Do these statements agree with the thread below on test vector formats? Answer yes or no for each, quoting the deciding words. 1. The person who opened the thread considered the proposed change high priority. 2. The second commenter says the only documentation of a file's format is the test code. 3. The second commenter argues that an official schema is necessary.

■ SOURCE EXTRACT:
Segment Open
Brainstorm: Improving Test Vector Formats #22957

JeremyRubin commented at 6:00 PM on September 12, 2021: contributor

I've been doing a lot of work recently in the data/*.json test vectors and have noticed that the format of the tests (both the jsons themselves and how they are processed) is a bit brittle and clumsy. It might be worthwhile -- although a mild inconvenience to downstream consumers who depend on the specific format -- to convert the format from arrays to objects with key/value mappings instead.

Extending the test vectors ends up being a bit of a chore, especially if the number of optional arguments grows and you need to insert a default value. It's also somewhat bizzare that transactions are defined as hex txs, it might make more sense to list the transactions as native JSONs (if a bit more verbose) as hex strings make the format harder to read. Going for JSON encoded transactions would make it easier to see what a specific test is doing, and would permit nicer auto-formatting of test vectors. There are also other test areas I noticed are missing, such as lockpoint declarations for used TXIDs, which could be beneficial for testing nSequence/nLockTime in transactions as well.

I don't think it's particularly high priority, but perhaps someone has an interest in working on this!

maflcko added the label Brainstorming on May 12, 2022

maflcko added the label Tests on May 12, 2022

david-bakin commented at 3:38 AM on July 18, 2022: contributor

I find it confusing actually - esp. as there's no documentation except the test code on what the format of any particular file is - and some files use more than one format! I'm not saying an official schema is necessary - but a table - in the test source code - would be nice.

Plus, and this has bothered me - each test vector has only exactly the data needed for the particular test it is used in at the particular time the test was written even though when generating the test vectors more data was available. That additional data could be used, later, to enhance the tests using them or to provide new tests, with additional validation on the same test vectors. Which would be nice. What I'm suggesting here is that as long as you're going to the trouble to generate useful correct test vectors drop all relevant information into the JSON for that test vector so that subsequent tests - that you haven't envisioned - can be more easily written. (Oh, and another use for the additional data: developers investigating bitcoin techniques and algorithms (i.e., learning it, getting better understanding, thinking/trying enhancements) will have a useful data set with which to work in ways the test author, who is generating the test vectors, hasn't envisioned for the tests being written.

JeremyRubin closed this on Dec 16, 2022

bitcoin locked this on Dec 16, 2023
Segment Closed
■ COLLECTED MATERIAL:
Segment Open
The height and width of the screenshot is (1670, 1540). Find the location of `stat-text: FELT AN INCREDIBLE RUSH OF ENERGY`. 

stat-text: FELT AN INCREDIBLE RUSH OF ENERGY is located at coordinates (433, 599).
Segment Closed
■ RESPONSE BELOW:
1. No: "I don't think it's particularly high priority"
2. Yes: "there's no documentation except the test code on what the format of any particular file is"
3. No: "I'm not saying an official schema is necessary"